● **ASSIGNMENT**:
Each line of the listing below should be restated word for word.
# # # # # # #
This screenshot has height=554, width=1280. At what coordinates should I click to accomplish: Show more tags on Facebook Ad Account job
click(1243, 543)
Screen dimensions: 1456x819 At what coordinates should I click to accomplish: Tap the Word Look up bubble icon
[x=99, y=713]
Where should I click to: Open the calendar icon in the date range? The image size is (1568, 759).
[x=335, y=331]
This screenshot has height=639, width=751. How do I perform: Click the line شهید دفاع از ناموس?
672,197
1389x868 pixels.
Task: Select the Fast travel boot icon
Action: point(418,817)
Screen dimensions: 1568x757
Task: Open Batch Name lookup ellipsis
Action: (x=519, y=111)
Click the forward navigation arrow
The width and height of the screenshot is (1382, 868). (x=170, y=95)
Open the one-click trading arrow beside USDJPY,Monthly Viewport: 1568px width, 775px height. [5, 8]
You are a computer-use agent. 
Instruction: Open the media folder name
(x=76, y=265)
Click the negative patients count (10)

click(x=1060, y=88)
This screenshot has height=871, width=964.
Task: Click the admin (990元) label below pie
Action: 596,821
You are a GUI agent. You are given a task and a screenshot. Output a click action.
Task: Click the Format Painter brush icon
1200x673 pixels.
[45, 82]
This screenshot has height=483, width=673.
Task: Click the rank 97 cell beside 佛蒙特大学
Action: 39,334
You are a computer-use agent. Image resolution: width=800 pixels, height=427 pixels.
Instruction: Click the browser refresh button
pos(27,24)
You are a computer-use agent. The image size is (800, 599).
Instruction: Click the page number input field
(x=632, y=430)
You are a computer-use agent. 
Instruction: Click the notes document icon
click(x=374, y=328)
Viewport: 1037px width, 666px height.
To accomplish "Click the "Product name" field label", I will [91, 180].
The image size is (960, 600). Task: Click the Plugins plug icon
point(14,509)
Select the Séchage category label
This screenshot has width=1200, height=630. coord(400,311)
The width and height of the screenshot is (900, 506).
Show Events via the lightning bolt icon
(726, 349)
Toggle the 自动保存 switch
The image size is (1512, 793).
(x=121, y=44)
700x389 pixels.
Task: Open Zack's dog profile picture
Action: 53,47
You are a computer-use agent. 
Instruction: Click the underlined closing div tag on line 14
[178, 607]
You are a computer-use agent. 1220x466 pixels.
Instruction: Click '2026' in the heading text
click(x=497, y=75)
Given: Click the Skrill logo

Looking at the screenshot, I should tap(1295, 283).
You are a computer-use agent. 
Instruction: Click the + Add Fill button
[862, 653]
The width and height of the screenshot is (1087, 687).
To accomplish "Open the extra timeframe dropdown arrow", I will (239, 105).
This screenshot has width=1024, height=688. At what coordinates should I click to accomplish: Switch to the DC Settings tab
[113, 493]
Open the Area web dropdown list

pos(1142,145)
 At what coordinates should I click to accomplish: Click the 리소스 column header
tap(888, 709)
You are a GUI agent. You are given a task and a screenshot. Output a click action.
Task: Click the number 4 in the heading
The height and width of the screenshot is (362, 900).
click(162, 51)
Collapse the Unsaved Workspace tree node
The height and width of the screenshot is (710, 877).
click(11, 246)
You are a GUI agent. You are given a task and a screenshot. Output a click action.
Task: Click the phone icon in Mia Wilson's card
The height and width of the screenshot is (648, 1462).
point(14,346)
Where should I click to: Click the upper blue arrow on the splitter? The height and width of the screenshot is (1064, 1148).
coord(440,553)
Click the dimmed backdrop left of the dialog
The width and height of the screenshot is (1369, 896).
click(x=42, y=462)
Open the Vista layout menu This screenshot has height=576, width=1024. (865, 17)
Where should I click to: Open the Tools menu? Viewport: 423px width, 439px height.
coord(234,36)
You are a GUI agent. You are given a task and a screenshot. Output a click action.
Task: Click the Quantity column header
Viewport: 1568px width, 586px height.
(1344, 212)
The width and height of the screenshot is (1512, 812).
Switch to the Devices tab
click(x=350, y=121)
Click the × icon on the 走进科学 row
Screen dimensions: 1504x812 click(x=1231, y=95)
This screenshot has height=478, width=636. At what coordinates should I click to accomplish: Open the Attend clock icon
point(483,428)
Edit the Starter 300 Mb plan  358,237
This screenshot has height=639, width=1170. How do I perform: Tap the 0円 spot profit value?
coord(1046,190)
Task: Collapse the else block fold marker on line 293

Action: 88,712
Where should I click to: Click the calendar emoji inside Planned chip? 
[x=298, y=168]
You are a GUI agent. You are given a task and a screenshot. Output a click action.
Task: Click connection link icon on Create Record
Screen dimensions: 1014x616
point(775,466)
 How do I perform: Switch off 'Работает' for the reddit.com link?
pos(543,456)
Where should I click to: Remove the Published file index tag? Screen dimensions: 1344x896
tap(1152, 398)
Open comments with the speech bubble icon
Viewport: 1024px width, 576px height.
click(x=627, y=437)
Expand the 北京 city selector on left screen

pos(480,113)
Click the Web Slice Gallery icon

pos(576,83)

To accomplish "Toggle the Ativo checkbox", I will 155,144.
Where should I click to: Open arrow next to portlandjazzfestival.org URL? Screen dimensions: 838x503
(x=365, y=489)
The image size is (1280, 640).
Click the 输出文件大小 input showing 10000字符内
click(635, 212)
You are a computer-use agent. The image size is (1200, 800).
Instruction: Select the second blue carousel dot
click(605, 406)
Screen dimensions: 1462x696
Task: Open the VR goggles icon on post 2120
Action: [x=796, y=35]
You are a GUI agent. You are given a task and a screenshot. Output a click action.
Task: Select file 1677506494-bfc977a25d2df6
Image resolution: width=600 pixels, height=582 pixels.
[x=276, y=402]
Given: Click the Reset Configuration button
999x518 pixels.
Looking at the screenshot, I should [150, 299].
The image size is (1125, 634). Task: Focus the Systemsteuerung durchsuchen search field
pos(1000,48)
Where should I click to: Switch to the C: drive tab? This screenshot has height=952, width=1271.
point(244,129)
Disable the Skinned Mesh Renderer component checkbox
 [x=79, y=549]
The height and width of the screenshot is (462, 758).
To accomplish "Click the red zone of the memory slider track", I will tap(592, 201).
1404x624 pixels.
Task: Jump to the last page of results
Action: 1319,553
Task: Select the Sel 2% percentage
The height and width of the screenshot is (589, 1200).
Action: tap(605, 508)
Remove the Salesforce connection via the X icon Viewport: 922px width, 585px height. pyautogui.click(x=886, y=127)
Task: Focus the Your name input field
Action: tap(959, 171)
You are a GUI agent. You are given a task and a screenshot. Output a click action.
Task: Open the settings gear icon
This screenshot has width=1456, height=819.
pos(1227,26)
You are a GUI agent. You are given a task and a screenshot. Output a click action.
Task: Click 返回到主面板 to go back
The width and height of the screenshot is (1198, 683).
# # # # # # #
● **FINAL ANSWER**:
This screenshot has height=554, width=1280. At what coordinates should I click to accomplish: Show more tags on Facebook Ad Account job
click(1243, 543)
Screen dimensions: 1456x819 At what coordinates should I click to accomplish: Tap the Word Look up bubble icon
[x=99, y=713]
Where should I click to: Open the calendar icon in the date range? The image size is (1568, 759).
[x=335, y=331]
This screenshot has height=639, width=751. How do I perform: Click the line شهید دفاع از ناموس?
672,197
1389x868 pixels.
Task: Select the Fast travel boot icon
Action: point(418,817)
Screen dimensions: 1568x757
Task: Open Batch Name lookup ellipsis
Action: (x=519, y=111)
Click the forward navigation arrow
The width and height of the screenshot is (1382, 868). (x=170, y=95)
Open the one-click trading arrow beside USDJPY,Monthly Viewport: 1568px width, 775px height. [5, 8]
You are a computer-use agent. 
Instruction: Open the media folder name
(x=76, y=265)
Click the negative patients count (10)

click(x=1060, y=88)
This screenshot has height=871, width=964.
Task: Click the admin (990元) label below pie
Action: 596,821
You are a GUI agent. You are given a task and a screenshot. Output a click action.
Task: Click the Format Painter brush icon
1200x673 pixels.
[45, 82]
This screenshot has height=483, width=673.
Task: Click the rank 97 cell beside 佛蒙特大学
Action: 39,334
You are a computer-use agent. Image resolution: width=800 pixels, height=427 pixels.
Instruction: Click the browser refresh button
pos(27,24)
You are a computer-use agent. The image size is (800, 599).
Instruction: Click the page number input field
(x=632, y=430)
You are a computer-use agent. 
Instruction: Click the notes document icon
click(x=374, y=328)
Viewport: 1037px width, 666px height.
To accomplish "Click the "Product name" field label", I will [91, 180].
The image size is (960, 600). Task: Click the Plugins plug icon
point(14,509)
Select the Séchage category label
This screenshot has width=1200, height=630. coord(400,311)
The width and height of the screenshot is (900, 506).
Show Events via the lightning bolt icon
(726, 349)
Toggle the 自动保存 switch
The image size is (1512, 793).
(x=121, y=44)
700x389 pixels.
Task: Open Zack's dog profile picture
Action: 53,47
You are a computer-use agent. 
Instruction: Click the underlined closing div tag on line 14
[178, 607]
You are a computer-use agent. 1220x466 pixels.
Instruction: Click '2026' in the heading text
click(x=497, y=75)
Given: Click the Skrill logo

Looking at the screenshot, I should tap(1295, 283).
You are a computer-use agent. 
Instruction: Click the + Add Fill button
[862, 653]
The width and height of the screenshot is (1087, 687).
To accomplish "Open the extra timeframe dropdown arrow", I will (239, 105).
This screenshot has width=1024, height=688. At what coordinates should I click to accomplish: Switch to the DC Settings tab
[113, 493]
Open the Area web dropdown list

pos(1142,145)
 At what coordinates should I click to accomplish: Click the 리소스 column header
tap(888, 709)
You are a GUI agent. You are given a task and a screenshot. Output a click action.
Task: Click the number 4 in the heading
The height and width of the screenshot is (362, 900).
click(162, 51)
Collapse the Unsaved Workspace tree node
The height and width of the screenshot is (710, 877).
click(11, 246)
You are a GUI agent. You are given a task and a screenshot. Output a click action.
Task: Click the phone icon in Mia Wilson's card
The height and width of the screenshot is (648, 1462).
point(14,346)
Where should I click to: Click the upper blue arrow on the splitter? The height and width of the screenshot is (1064, 1148).
coord(440,553)
Click the dimmed backdrop left of the dialog
The width and height of the screenshot is (1369, 896).
click(x=42, y=462)
Open the Vista layout menu This screenshot has height=576, width=1024. (865, 17)
Where should I click to: Open the Tools menu? Viewport: 423px width, 439px height.
coord(234,36)
You are a GUI agent. You are given a task and a screenshot. Output a click action.
Task: Click the Quantity column header
Viewport: 1568px width, 586px height.
(1344, 212)
The width and height of the screenshot is (1512, 812).
Switch to the Devices tab
click(x=350, y=121)
Click the × icon on the 走进科学 row
Screen dimensions: 1504x812 click(x=1231, y=95)
This screenshot has height=478, width=636. At what coordinates should I click to accomplish: Open the Attend clock icon
point(483,428)
Edit the Starter 300 Mb plan  358,237
This screenshot has height=639, width=1170. How do I perform: Tap the 0円 spot profit value?
coord(1046,190)
Task: Collapse the else block fold marker on line 293

Action: 88,712
Where should I click to: Click the calendar emoji inside Planned chip? 
[x=298, y=168]
You are a GUI agent. You are given a task and a screenshot. Output a click action.
Task: Click connection link icon on Create Record
Screen dimensions: 1014x616
point(775,466)
 How do I perform: Switch off 'Работает' for the reddit.com link?
pos(543,456)
Where should I click to: Remove the Published file index tag? Screen dimensions: 1344x896
tap(1152, 398)
Open comments with the speech bubble icon
Viewport: 1024px width, 576px height.
click(x=627, y=437)
Expand the 北京 city selector on left screen

pos(480,113)
Click the Web Slice Gallery icon

pos(576,83)

To accomplish "Toggle the Ativo checkbox", I will 155,144.
Where should I click to: Open arrow next to portlandjazzfestival.org URL? Screen dimensions: 838x503
(x=365, y=489)
The image size is (1280, 640).
Click the 输出文件大小 input showing 10000字符内
click(635, 212)
You are a computer-use agent. The image size is (1200, 800).
Instruction: Select the second blue carousel dot
click(605, 406)
Screen dimensions: 1462x696
Task: Open the VR goggles icon on post 2120
Action: [x=796, y=35]
You are a GUI agent. You are given a task and a screenshot. Output a click action.
Task: Select file 1677506494-bfc977a25d2df6
Image resolution: width=600 pixels, height=582 pixels.
[x=276, y=402]
Given: Click the Reset Configuration button
999x518 pixels.
Looking at the screenshot, I should [150, 299].
The image size is (1125, 634). Task: Focus the Systemsteuerung durchsuchen search field
pos(1000,48)
Where should I click to: Switch to the C: drive tab? This screenshot has height=952, width=1271.
point(244,129)
Disable the Skinned Mesh Renderer component checkbox
 [x=79, y=549]
The height and width of the screenshot is (462, 758).
To accomplish "Click the red zone of the memory slider track", I will tap(592, 201).
1404x624 pixels.
Task: Jump to the last page of results
Action: 1319,553
Task: Select the Sel 2% percentage
The height and width of the screenshot is (589, 1200).
Action: tap(605, 508)
Remove the Salesforce connection via the X icon Viewport: 922px width, 585px height. pyautogui.click(x=886, y=127)
Task: Focus the Your name input field
Action: tap(959, 171)
You are a GUI agent. You are given a task and a screenshot. Output a click action.
Task: Open the settings gear icon
This screenshot has width=1456, height=819.
pos(1227,26)
You are a GUI agent. You are given a task and a screenshot. Output a click action.
Task: Click 返回到主面板 to go back
The width and height of the screenshot is (1198, 683).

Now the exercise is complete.